A list of the 2017 festival’s highlights would have to include a visit from the sublime Swedish pianist Bobo Stenson, in empathetic cahoots with saxophonist Lennart Åberg (in the 12th century abbey, the Klosterkyrkan), and the poetic power trio of Norwegian youngsters Marius Neset on saxophones and Morten Lund on drums with veteran bassist Lars Danielsson, all riding high on the cachet of their impressive ACT album, Sun Blowing. Danish pianist Carsten Dahl—with the Carsten Dahl Experience—also grabbed the ears and other senses with a mix of inside and outside sensibilities (so far, “outside” jazz has amounted to a style non-grata in this festival; maybe they’ll open up to that down the road).
Big band culture, which has a solid standing in Sweden, has played a role in the festival’s agenda from the beginning. Over at the abbey, a solo piano series featured Bugge Wesseltoft, Iiro Rantala and the coolly commanding Dutch vet Louis van Dijk. Meanwhile, the Ystads Teater played host to the large ensemble energies of the great Scottish National Jazz Orchestra (led by dazzling tenor saxophonist Tommy Smith), with charismatic vocalist Eddi Reader waxing poetic and bawdy to the tune of Scottish bard Robert Burns’ songs of olde, and some fascinating fresh ideas from the Ann-Sofi Soderqvist Jazz Orchestra.

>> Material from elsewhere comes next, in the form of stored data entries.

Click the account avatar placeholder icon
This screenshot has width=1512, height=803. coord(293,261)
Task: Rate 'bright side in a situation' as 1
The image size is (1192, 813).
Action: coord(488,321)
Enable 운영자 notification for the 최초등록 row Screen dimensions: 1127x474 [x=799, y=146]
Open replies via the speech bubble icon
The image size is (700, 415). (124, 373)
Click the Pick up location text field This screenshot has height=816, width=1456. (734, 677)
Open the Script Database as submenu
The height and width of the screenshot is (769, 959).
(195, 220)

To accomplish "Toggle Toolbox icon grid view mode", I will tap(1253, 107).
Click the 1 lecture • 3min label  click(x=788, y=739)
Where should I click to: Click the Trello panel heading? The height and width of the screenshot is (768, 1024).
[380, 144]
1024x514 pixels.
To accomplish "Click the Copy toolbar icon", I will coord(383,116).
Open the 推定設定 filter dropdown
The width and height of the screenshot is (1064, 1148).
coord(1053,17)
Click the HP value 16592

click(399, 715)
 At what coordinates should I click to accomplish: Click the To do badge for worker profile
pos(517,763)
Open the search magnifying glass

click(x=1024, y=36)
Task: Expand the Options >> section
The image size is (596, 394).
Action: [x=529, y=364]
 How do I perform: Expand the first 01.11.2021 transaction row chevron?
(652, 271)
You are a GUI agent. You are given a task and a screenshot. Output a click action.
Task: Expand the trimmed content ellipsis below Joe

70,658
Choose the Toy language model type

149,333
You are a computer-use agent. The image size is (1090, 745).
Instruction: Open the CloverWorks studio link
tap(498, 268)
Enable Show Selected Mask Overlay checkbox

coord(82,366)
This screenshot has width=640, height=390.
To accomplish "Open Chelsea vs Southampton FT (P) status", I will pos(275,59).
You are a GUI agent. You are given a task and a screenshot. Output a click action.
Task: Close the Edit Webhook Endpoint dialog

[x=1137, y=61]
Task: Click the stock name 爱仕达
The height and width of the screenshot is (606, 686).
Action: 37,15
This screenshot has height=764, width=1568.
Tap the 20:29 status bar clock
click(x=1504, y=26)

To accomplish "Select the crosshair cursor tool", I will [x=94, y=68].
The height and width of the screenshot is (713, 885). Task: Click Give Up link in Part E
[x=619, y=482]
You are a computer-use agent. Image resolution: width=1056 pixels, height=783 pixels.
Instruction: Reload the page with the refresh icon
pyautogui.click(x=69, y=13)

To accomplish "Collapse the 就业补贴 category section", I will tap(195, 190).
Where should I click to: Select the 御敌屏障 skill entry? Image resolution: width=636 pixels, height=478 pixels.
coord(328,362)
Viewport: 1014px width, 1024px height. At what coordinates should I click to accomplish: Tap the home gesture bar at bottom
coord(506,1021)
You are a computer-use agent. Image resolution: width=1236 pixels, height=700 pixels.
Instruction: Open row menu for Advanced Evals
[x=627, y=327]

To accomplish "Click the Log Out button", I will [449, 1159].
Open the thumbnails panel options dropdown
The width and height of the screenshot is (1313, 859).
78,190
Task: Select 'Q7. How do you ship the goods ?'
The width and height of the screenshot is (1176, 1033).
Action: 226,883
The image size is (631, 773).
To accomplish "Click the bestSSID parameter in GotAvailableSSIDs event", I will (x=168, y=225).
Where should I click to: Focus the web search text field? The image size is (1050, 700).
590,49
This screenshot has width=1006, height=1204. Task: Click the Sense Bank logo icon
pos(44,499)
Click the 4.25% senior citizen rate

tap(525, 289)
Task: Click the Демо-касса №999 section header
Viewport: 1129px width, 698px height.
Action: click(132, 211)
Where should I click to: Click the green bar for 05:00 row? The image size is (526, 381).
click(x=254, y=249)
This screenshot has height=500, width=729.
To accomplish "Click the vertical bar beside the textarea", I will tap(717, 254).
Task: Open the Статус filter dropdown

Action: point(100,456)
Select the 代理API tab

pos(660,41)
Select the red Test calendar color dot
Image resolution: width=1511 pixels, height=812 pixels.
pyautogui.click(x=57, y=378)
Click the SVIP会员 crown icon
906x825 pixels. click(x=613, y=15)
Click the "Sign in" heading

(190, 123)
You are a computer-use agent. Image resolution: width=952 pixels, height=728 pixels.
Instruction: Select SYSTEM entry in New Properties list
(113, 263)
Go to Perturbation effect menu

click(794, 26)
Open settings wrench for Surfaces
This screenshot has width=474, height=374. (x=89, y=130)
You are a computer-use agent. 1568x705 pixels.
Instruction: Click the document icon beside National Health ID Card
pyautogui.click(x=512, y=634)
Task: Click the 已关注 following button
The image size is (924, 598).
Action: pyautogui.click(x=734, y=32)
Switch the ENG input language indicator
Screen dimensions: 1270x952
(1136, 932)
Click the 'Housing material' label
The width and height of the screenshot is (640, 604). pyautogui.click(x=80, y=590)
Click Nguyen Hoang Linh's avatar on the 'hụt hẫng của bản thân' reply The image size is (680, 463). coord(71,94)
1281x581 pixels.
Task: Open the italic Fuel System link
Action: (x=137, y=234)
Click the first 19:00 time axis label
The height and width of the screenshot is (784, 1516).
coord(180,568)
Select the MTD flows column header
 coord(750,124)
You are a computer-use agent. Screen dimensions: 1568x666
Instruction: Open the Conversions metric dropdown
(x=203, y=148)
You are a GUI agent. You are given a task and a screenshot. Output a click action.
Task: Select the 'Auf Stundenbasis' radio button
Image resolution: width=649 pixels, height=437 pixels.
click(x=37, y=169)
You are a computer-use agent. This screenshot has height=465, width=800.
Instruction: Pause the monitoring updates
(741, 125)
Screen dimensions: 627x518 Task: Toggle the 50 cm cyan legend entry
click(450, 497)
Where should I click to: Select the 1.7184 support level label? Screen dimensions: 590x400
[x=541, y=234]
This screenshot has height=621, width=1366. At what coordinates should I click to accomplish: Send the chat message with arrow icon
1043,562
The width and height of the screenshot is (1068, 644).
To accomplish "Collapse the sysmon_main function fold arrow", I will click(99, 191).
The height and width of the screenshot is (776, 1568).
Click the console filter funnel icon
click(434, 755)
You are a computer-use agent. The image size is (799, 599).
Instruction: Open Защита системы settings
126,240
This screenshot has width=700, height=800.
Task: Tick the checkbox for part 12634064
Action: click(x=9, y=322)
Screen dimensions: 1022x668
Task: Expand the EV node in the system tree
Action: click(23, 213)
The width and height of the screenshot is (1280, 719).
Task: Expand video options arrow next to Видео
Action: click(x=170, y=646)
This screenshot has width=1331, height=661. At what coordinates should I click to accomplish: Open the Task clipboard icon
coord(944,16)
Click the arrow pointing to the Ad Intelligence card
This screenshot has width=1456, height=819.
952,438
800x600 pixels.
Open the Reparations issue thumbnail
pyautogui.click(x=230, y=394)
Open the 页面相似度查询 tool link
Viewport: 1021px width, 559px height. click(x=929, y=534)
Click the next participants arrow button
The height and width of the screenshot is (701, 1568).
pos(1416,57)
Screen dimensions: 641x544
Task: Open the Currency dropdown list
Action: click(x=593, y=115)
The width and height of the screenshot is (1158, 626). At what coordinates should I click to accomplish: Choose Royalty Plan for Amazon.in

From a more unconventional angle, the enterprising and increasingly impressive German/Swiss saxophonist Nicole Johaenntgen made her third appearance here, this time with her group SOFIA II—an all-female band which only met and cohered a day before its intriguing, multicultural performance at the famous spa known as the Saltsjöbad.
Speaking of dreaming, my favorite item on the festival’s smorgasbord was also its potent finale—the quietly enthralling project known as Still Dreaming. Though ostensibly led by Joshua Redman, whose name naturally lands on the marquee, what makes this band special is its democratic distribution of voices—luminous bassist Scott Colley, subtlety-is-king drummer extraordinaire Brian Blade and supremely tasteful cornetist Ron Miles.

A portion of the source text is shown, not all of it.